[Start of section]

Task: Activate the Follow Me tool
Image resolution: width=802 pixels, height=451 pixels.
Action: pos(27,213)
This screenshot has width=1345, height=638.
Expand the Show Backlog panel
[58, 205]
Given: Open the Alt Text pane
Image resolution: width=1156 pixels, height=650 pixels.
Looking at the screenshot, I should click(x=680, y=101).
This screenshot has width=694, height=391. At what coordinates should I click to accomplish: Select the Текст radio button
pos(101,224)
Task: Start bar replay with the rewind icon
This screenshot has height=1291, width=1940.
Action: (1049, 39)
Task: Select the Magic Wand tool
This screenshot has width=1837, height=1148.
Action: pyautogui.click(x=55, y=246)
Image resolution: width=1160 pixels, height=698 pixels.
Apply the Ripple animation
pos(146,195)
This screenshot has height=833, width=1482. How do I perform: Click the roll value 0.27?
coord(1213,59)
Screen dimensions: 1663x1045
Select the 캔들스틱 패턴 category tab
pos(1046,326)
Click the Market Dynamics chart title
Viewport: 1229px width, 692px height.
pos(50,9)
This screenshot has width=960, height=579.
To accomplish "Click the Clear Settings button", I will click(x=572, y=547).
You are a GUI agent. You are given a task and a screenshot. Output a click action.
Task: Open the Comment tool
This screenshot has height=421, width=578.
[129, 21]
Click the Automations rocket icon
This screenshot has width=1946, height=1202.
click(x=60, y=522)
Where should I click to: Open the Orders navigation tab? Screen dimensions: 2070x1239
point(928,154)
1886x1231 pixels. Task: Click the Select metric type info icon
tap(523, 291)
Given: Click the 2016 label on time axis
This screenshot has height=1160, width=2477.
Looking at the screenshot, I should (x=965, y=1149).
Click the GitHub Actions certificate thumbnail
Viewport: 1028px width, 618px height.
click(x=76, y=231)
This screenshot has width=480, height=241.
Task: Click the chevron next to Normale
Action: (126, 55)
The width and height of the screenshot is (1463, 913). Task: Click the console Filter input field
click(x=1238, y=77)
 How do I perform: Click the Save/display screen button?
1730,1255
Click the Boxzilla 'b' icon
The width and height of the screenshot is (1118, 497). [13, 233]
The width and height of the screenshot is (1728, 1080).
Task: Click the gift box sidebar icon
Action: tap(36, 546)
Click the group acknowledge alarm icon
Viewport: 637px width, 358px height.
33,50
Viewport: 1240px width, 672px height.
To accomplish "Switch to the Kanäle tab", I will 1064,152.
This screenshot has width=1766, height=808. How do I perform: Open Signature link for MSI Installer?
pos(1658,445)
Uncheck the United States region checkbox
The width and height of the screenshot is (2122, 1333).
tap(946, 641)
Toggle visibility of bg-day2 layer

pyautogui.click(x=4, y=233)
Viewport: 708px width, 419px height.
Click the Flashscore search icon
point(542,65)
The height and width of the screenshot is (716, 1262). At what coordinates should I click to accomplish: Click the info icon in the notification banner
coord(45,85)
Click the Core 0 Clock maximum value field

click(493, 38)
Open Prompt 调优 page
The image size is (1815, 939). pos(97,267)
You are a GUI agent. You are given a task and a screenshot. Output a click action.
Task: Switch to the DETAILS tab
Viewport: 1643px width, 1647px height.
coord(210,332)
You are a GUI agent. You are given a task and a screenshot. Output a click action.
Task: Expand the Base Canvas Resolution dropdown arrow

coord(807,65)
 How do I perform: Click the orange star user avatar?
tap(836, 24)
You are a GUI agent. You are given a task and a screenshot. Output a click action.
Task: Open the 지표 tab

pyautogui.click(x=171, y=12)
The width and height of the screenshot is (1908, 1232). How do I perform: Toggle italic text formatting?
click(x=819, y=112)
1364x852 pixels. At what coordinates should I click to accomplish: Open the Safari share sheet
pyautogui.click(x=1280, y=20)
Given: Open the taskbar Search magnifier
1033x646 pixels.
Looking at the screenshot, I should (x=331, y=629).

[End of section]

◆ **Task details**
Restate the records, all of them, precisely as written.

◆ **Exercise answer**
Task: Activate the Follow Me tool
Image resolution: width=802 pixels, height=451 pixels.
Action: pos(27,213)
This screenshot has width=1345, height=638.
Expand the Show Backlog panel
[58, 205]
Given: Open the Alt Text pane
Image resolution: width=1156 pixels, height=650 pixels.
Looking at the screenshot, I should click(x=680, y=101).
This screenshot has width=694, height=391. At what coordinates should I click to accomplish: Select the Текст radio button
pos(101,224)
Task: Start bar replay with the rewind icon
This screenshot has height=1291, width=1940.
Action: (1049, 39)
Task: Select the Magic Wand tool
This screenshot has width=1837, height=1148.
Action: pyautogui.click(x=55, y=246)
Image resolution: width=1160 pixels, height=698 pixels.
Apply the Ripple animation
pos(146,195)
This screenshot has height=833, width=1482. How do I perform: Click the roll value 0.27?
coord(1213,59)
Screen dimensions: 1663x1045
Select the 캔들스틱 패턴 category tab
pos(1046,326)
Click the Market Dynamics chart title
Viewport: 1229px width, 692px height.
pos(50,9)
This screenshot has width=960, height=579.
To accomplish "Click the Clear Settings button", I will click(x=572, y=547).
You are a GUI agent. You are given a task and a screenshot. Output a click action.
Task: Open the Comment tool
This screenshot has height=421, width=578.
[129, 21]
Click the Automations rocket icon
This screenshot has width=1946, height=1202.
click(x=60, y=522)
Where should I click to: Open the Orders navigation tab? Screen dimensions: 2070x1239
point(928,154)
1886x1231 pixels. Task: Click the Select metric type info icon
tap(523, 291)
Given: Click the 2016 label on time axis
This screenshot has height=1160, width=2477.
Looking at the screenshot, I should (x=965, y=1149).
Click the GitHub Actions certificate thumbnail
Viewport: 1028px width, 618px height.
click(x=76, y=231)
This screenshot has width=480, height=241.
Task: Click the chevron next to Normale
Action: (126, 55)
The width and height of the screenshot is (1463, 913). Task: Click the console Filter input field
click(x=1238, y=77)
 How do I perform: Click the Save/display screen button?
1730,1255
Click the Boxzilla 'b' icon
The width and height of the screenshot is (1118, 497). [13, 233]
The width and height of the screenshot is (1728, 1080).
Task: Click the gift box sidebar icon
Action: tap(36, 546)
Click the group acknowledge alarm icon
Viewport: 637px width, 358px height.
33,50
Viewport: 1240px width, 672px height.
To accomplish "Switch to the Kanäle tab", I will 1064,152.
This screenshot has width=1766, height=808. How do I perform: Open Signature link for MSI Installer?
pos(1658,445)
Uncheck the United States region checkbox
The width and height of the screenshot is (2122, 1333).
tap(946, 641)
Toggle visibility of bg-day2 layer

pyautogui.click(x=4, y=233)
Viewport: 708px width, 419px height.
Click the Flashscore search icon
point(542,65)
The height and width of the screenshot is (716, 1262). At what coordinates should I click to accomplish: Click the info icon in the notification banner
coord(45,85)
Click the Core 0 Clock maximum value field

click(493, 38)
Open Prompt 调优 page
The image size is (1815, 939). pos(97,267)
You are a GUI agent. You are given a task and a screenshot. Output a click action.
Task: Switch to the DETAILS tab
Viewport: 1643px width, 1647px height.
coord(210,332)
You are a GUI agent. You are given a task and a screenshot. Output a click action.
Task: Expand the Base Canvas Resolution dropdown arrow

coord(807,65)
 How do I perform: Click the orange star user avatar?
tap(836, 24)
You are a GUI agent. You are given a task and a screenshot. Output a click action.
Task: Open the 지표 tab

pyautogui.click(x=171, y=12)
The width and height of the screenshot is (1908, 1232). How do I perform: Toggle italic text formatting?
click(x=819, y=112)
1364x852 pixels. At what coordinates should I click to accomplish: Open the Safari share sheet
pyautogui.click(x=1280, y=20)
Given: Open the taskbar Search magnifier
1033x646 pixels.
Looking at the screenshot, I should (x=331, y=629).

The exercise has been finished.